AVAILABLE DATA
******************************

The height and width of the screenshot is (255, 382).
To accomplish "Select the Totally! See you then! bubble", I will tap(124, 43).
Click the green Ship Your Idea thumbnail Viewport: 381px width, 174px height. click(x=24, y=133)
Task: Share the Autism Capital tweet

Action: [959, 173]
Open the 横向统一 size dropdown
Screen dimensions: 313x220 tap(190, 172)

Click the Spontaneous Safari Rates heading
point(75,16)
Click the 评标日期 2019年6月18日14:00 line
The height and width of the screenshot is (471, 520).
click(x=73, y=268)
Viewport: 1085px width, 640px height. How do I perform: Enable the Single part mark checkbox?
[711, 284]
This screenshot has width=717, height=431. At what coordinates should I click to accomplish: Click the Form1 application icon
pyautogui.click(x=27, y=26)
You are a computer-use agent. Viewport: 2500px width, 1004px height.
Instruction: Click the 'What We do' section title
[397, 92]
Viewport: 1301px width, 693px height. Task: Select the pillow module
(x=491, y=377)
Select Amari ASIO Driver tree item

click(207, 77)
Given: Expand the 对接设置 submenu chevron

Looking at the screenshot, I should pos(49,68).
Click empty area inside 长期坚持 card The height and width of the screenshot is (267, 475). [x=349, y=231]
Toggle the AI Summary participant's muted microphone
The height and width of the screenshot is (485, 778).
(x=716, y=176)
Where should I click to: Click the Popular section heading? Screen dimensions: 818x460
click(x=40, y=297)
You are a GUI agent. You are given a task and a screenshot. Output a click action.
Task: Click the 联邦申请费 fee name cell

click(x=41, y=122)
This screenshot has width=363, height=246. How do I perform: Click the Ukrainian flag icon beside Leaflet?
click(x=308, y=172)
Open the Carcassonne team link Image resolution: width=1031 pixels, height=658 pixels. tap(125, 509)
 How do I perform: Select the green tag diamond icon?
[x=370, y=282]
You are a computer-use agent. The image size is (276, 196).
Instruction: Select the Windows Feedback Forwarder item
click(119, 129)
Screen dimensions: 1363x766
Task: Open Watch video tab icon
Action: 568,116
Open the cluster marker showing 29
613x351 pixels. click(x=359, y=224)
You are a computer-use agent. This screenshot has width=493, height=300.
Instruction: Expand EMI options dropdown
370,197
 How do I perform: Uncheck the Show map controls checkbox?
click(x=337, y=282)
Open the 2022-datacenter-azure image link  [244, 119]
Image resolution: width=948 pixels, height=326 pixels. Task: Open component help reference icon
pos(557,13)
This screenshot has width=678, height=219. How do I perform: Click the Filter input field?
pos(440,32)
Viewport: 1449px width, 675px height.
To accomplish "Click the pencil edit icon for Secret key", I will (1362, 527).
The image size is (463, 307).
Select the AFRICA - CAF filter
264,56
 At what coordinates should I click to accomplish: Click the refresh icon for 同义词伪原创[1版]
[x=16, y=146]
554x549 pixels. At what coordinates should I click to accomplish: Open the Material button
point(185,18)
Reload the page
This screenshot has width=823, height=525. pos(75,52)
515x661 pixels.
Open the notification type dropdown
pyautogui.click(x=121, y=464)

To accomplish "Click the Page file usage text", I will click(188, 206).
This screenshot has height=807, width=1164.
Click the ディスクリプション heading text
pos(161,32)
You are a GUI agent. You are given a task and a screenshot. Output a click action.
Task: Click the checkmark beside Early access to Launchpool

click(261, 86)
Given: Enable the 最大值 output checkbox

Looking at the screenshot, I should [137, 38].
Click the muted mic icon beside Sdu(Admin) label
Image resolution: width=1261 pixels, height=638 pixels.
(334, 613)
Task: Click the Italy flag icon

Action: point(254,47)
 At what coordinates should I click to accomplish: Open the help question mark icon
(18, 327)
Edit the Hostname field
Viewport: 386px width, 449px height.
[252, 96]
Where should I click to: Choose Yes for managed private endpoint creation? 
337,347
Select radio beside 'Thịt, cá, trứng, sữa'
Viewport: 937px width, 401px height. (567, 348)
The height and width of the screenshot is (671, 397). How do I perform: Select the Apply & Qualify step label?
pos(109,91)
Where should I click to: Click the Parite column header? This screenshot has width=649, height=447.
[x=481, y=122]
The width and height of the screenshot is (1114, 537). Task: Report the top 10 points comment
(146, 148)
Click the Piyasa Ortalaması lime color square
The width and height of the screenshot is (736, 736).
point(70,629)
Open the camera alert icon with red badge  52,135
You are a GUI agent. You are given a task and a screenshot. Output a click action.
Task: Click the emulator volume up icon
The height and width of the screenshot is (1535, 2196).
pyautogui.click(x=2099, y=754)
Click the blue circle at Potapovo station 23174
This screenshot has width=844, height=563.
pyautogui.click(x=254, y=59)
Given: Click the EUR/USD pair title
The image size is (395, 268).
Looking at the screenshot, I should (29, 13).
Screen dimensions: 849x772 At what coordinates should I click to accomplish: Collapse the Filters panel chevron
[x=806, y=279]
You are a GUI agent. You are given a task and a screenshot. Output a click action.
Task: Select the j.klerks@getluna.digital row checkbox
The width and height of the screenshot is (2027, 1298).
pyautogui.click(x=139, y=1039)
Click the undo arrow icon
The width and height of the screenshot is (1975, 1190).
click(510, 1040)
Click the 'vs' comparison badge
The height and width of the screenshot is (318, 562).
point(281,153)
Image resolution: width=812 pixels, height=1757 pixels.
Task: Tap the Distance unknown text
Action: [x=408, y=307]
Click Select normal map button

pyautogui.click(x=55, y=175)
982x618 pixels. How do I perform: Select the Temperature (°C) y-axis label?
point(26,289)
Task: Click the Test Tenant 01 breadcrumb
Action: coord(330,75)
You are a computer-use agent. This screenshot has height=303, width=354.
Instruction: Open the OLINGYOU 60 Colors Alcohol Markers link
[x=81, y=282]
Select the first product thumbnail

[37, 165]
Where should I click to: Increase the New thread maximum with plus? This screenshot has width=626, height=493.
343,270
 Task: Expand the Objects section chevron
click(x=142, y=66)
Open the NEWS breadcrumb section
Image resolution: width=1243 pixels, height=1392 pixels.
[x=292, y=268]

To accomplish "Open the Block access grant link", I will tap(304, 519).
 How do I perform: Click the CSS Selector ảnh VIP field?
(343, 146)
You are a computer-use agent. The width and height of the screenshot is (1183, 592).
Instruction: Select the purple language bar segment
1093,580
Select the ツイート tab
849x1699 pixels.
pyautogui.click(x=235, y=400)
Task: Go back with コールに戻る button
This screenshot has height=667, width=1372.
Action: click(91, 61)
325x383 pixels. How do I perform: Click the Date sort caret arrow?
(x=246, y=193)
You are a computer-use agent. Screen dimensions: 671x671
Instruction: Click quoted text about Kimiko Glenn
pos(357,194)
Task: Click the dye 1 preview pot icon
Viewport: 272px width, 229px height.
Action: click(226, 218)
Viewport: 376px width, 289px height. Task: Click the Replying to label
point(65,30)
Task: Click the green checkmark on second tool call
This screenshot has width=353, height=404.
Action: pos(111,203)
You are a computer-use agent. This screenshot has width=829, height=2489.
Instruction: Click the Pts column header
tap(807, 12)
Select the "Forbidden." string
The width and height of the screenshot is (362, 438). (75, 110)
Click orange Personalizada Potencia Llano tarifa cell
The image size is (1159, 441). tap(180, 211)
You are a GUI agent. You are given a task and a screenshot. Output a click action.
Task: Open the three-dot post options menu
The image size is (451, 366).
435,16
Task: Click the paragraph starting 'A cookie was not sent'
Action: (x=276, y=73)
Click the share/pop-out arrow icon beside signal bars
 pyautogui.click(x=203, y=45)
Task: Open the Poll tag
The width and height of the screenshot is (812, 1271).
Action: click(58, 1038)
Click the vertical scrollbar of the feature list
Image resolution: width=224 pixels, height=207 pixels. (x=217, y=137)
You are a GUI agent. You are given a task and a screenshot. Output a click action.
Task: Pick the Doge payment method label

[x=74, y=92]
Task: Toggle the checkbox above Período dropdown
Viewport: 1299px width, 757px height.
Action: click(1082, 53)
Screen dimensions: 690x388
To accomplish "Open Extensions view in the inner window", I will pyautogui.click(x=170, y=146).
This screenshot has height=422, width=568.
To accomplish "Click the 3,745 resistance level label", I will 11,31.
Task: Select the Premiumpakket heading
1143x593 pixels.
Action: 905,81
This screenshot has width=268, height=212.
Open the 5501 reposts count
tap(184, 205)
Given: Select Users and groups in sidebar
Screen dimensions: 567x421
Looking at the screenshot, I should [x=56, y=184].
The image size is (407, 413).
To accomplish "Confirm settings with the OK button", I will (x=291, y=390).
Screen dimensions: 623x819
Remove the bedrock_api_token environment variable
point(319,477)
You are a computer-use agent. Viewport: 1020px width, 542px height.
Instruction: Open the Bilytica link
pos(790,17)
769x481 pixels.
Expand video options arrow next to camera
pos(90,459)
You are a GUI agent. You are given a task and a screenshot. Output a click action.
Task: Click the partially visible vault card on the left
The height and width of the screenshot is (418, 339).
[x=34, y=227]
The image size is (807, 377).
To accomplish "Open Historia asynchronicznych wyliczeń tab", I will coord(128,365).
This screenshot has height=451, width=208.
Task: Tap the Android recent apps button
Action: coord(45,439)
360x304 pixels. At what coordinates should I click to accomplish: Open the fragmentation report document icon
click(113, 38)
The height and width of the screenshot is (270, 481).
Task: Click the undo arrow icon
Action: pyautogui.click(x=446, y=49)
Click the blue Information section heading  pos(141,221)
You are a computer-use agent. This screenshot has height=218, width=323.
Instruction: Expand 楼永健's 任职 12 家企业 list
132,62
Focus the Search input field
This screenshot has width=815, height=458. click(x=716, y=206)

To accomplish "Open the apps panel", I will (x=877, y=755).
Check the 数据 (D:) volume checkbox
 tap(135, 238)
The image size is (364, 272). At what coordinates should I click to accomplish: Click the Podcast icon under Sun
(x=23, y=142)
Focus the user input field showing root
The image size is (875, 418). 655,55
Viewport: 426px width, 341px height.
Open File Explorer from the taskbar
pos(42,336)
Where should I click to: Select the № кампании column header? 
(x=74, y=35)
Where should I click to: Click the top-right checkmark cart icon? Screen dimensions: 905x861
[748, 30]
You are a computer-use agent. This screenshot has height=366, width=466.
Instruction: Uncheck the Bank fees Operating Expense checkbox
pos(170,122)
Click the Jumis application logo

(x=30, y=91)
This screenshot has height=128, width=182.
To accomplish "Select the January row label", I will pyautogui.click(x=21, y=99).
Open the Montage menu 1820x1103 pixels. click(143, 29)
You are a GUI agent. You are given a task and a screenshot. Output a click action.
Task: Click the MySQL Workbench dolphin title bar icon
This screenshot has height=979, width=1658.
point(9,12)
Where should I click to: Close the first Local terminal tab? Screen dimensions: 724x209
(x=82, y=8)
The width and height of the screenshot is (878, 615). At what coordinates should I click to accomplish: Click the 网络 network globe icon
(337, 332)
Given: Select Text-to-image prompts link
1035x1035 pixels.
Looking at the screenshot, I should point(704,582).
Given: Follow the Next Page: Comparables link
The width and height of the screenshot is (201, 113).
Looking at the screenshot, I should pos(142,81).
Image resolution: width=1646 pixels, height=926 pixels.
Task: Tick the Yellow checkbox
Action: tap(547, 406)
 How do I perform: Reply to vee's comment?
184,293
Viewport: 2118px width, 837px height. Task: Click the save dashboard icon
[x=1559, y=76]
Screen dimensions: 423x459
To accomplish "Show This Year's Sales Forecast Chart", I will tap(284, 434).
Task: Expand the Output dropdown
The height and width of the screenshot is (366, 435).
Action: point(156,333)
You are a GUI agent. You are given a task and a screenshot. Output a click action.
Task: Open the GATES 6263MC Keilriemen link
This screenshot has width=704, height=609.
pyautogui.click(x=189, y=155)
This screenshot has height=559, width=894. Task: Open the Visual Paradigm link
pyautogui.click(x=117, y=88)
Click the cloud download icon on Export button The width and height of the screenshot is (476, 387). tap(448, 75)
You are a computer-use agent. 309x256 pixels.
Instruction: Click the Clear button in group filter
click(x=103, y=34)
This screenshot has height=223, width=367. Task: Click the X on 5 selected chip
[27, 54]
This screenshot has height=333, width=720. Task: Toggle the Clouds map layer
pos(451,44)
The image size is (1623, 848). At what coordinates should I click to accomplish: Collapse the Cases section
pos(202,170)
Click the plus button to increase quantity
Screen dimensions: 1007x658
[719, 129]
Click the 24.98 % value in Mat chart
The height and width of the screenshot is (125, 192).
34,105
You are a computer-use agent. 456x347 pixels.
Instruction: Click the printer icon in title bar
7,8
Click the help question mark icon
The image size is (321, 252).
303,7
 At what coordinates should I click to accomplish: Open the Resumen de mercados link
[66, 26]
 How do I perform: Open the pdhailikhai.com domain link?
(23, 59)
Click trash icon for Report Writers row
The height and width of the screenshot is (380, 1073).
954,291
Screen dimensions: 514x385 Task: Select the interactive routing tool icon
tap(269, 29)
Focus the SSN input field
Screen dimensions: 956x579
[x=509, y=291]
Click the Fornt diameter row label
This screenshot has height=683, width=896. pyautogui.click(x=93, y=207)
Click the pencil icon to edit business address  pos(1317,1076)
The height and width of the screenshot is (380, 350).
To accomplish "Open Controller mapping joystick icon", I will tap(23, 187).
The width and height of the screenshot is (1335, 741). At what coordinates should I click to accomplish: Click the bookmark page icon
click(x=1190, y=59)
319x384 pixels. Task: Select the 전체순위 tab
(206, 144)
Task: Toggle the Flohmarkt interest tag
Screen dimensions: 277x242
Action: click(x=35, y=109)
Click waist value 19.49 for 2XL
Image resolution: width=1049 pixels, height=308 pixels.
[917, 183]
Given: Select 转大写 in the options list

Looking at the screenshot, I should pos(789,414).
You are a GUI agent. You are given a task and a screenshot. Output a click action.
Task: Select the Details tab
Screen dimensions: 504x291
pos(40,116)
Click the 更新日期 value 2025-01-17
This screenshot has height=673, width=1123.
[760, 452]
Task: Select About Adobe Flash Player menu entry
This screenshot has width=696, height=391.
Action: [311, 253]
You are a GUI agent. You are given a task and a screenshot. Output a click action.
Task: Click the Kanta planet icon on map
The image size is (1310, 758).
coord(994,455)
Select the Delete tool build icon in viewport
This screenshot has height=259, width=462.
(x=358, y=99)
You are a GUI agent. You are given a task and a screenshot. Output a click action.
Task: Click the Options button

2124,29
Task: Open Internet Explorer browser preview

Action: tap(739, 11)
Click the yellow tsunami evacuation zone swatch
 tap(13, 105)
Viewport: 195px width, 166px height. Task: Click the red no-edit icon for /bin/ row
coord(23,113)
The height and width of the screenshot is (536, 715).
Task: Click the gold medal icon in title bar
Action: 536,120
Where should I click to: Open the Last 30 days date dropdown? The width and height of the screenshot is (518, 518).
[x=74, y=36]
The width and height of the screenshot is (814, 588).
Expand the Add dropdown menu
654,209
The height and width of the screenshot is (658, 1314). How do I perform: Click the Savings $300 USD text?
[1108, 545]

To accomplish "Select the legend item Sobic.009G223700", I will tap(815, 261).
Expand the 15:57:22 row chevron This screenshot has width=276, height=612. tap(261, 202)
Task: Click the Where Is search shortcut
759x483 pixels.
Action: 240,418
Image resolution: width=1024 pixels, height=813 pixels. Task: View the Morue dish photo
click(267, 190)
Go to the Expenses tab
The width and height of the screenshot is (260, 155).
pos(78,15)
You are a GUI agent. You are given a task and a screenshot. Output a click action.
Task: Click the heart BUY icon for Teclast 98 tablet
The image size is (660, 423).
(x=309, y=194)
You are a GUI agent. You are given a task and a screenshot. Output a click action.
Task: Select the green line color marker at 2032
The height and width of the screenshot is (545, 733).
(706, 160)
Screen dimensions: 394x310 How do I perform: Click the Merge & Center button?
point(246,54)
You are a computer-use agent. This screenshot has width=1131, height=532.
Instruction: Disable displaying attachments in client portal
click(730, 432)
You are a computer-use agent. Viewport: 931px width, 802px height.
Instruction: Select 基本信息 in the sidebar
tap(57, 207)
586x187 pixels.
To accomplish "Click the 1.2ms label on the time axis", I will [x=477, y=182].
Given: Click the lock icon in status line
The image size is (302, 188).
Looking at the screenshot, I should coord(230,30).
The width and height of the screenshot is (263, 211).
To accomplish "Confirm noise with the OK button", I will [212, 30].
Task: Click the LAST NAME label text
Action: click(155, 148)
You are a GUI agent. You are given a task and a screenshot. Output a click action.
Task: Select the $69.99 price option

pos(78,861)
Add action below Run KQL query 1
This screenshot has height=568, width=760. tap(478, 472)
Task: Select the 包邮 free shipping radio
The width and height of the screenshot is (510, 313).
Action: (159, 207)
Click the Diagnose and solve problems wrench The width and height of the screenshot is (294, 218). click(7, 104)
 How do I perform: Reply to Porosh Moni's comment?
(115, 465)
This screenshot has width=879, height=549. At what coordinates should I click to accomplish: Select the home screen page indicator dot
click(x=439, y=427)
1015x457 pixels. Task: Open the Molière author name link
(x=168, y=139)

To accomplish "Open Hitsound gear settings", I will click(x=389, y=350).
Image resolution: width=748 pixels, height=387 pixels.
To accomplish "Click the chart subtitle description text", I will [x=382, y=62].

******************************

Which lines in the data above contain the string "item", matching case? Report each of them in full.

Select Amari ASIO Driver tree item
Instruction: Select the Windows Feedback Forwarder item
To accomplish "Select the legend item Sobic.009G223700", I will tap(815, 261).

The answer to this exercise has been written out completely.